Ohio Adds New Fees to Remove Lien Exception Provisions
On May 1, 2013, new charges implemented by the Ohio Department of Insurance went into effect that will significantly raise costs to remove the standard mechanic’s lien exception from title insurance policies. What was once a a common (free) practice became an expensive endeavor overnight.
The new regulations essentially cover two scenarios:
- Where work has already begun on the property and there is a “risk of loss of priority to a mechanics lien claimant,” it will now cost 40% of the base title insurance premium, with a minimum of $500, to remove a mechanics lien exception.
- Where work has already begun on the property and there is not a known risk of loss of priority to a mechanics lien claimant, it will still cost 10% of the base premium, with a minimum of $250, to remove the mechanics lien exception.
The Purpose of the New Law
The new charges added by the law seem to have one overriding purpose: To discourage real estate developers from beginning construction without first obtaining financing and a title insurance policy.
While the new charges — with a minimum of $500 and $250 (and a maximum of 40% of the title insurance premium), depending on the circumstances — are somewhere in between a “slap on the wrist” and unaffordable, they will certainly make developers think twice about diving head-first into a new construction project without first obtaining all the guarantees that the project will be seen through to completion. Since the law went into effect only a few weeks ago, we’ll have to wait for new statistics to emerge to state conclusively if the changes have had any real measurable effect on new construction projects.
Do the New Fees Affect Ohio Mechanics Lien Claimants?

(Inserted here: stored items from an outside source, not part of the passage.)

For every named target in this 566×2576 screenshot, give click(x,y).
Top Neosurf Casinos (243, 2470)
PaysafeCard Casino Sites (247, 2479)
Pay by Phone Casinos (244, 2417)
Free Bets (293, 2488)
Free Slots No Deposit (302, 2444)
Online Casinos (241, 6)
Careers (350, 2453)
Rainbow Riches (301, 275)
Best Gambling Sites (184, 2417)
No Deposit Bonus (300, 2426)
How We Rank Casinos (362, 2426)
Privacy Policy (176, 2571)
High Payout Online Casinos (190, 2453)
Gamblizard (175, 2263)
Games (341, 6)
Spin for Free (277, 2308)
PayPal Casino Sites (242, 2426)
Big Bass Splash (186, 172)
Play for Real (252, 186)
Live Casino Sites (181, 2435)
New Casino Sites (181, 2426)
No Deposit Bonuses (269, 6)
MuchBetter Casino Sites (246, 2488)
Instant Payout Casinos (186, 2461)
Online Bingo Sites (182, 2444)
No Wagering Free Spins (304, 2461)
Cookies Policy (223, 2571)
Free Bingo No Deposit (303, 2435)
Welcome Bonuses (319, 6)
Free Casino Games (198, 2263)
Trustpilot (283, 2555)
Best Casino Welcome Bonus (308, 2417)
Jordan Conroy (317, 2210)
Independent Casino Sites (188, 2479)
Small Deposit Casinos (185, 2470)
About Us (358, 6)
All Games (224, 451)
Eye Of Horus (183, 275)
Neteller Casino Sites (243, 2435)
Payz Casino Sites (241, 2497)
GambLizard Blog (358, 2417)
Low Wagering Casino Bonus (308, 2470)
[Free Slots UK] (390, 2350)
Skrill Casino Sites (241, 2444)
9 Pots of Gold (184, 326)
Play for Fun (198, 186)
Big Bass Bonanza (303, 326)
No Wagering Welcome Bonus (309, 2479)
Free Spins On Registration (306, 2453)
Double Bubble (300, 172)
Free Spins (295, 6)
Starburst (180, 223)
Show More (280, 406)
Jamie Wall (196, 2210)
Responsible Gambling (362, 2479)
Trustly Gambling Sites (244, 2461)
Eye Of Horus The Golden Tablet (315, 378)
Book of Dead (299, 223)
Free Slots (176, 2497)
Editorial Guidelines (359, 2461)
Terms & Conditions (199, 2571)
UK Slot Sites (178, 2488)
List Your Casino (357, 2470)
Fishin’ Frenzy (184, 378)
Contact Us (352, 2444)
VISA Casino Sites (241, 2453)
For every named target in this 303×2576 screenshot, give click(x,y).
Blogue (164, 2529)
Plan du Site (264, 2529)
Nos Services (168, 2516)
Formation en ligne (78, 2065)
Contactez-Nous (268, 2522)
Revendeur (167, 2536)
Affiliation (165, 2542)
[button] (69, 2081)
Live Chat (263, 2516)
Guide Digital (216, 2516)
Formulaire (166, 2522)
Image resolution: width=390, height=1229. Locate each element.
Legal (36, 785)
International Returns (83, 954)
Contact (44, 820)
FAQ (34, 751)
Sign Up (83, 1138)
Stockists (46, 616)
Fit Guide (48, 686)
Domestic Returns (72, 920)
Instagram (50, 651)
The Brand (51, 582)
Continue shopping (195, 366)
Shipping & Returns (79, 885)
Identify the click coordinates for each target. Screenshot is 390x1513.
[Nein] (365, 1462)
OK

Mechanics liens claimants still have every right they did before to place and later sue to foreclose on any mechanics lien. The only issue is whether a title insurance company would be required to pay. While the new laws may change the proportion of which party – the owner or insurer – pays, there seems to be no danger that mechanics liens filed in Ohio have any less of a chance of being paid off than they did before.